Directive: Reproduce the listing below verbatim, from the line containing "What do you see at coordinates (1133, 359)" up to and including the line containing "center [125, 1056].".

Records supplied:

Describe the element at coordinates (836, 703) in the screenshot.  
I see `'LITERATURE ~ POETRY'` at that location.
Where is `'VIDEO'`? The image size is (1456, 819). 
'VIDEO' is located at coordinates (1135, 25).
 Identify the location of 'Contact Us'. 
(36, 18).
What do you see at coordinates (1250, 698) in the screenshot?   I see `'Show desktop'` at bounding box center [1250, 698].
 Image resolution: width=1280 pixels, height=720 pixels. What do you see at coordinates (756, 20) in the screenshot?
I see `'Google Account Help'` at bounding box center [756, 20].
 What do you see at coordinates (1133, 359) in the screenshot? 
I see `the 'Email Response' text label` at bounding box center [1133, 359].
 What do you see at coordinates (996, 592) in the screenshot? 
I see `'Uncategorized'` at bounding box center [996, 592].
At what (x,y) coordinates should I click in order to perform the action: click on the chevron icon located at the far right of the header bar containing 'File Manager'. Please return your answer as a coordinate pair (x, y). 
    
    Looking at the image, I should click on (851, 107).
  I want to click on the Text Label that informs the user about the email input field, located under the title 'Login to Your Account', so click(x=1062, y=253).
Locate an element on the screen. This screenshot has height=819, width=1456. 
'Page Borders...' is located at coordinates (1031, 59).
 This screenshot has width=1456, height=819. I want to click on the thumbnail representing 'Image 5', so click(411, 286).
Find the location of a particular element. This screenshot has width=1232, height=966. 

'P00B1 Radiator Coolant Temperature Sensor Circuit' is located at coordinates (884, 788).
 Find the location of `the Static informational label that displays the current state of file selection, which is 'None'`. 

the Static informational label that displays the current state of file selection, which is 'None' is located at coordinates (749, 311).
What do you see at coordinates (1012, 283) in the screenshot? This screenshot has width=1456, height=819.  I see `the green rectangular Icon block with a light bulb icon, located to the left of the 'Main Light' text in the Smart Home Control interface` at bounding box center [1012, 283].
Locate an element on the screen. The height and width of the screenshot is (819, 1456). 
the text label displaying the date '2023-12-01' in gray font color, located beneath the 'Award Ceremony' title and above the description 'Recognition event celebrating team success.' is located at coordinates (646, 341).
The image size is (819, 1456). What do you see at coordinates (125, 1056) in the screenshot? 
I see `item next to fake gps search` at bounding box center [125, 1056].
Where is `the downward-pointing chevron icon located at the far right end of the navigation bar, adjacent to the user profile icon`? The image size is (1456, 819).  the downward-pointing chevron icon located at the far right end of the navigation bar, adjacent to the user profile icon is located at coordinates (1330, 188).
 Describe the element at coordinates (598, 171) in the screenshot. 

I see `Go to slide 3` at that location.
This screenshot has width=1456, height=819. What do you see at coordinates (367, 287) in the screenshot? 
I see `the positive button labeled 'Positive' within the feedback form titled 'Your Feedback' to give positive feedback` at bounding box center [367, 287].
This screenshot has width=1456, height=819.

Task response:
 What do you see at coordinates (1133, 359) in the screenshot? 
I see `the 'Email Response' text label` at bounding box center [1133, 359].
 What do you see at coordinates (996, 592) in the screenshot? 
I see `'Uncategorized'` at bounding box center [996, 592].
At what (x,y) coordinates should I click in order to perform the action: click on the chevron icon located at the far right of the header bar containing 'File Manager'. Please return your answer as a coordinate pair (x, y). 
    
    Looking at the image, I should click on (851, 107).
  I want to click on the Text Label that informs the user about the email input field, located under the title 'Login to Your Account', so click(x=1062, y=253).
Locate an element on the screen. This screenshot has height=819, width=1456. 
'Page Borders...' is located at coordinates (1031, 59).
 This screenshot has width=1456, height=819. I want to click on the thumbnail representing 'Image 5', so click(411, 286).
Find the location of a particular element. This screenshot has width=1232, height=966. 

'P00B1 Radiator Coolant Temperature Sensor Circuit' is located at coordinates (884, 788).
 Find the location of `the Static informational label that displays the current state of file selection, which is 'None'`. 

the Static informational label that displays the current state of file selection, which is 'None' is located at coordinates (749, 311).
What do you see at coordinates (1012, 283) in the screenshot? This screenshot has width=1456, height=819.  I see `the green rectangular Icon block with a light bulb icon, located to the left of the 'Main Light' text in the Smart Home Control interface` at bounding box center [1012, 283].
Locate an element on the screen. The height and width of the screenshot is (819, 1456). 
the text label displaying the date '2023-12-01' in gray font color, located beneath the 'Award Ceremony' title and above the description 'Recognition event celebrating team success.' is located at coordinates (646, 341).
The image size is (819, 1456). What do you see at coordinates (125, 1056) in the screenshot? 
I see `item next to fake gps search` at bounding box center [125, 1056].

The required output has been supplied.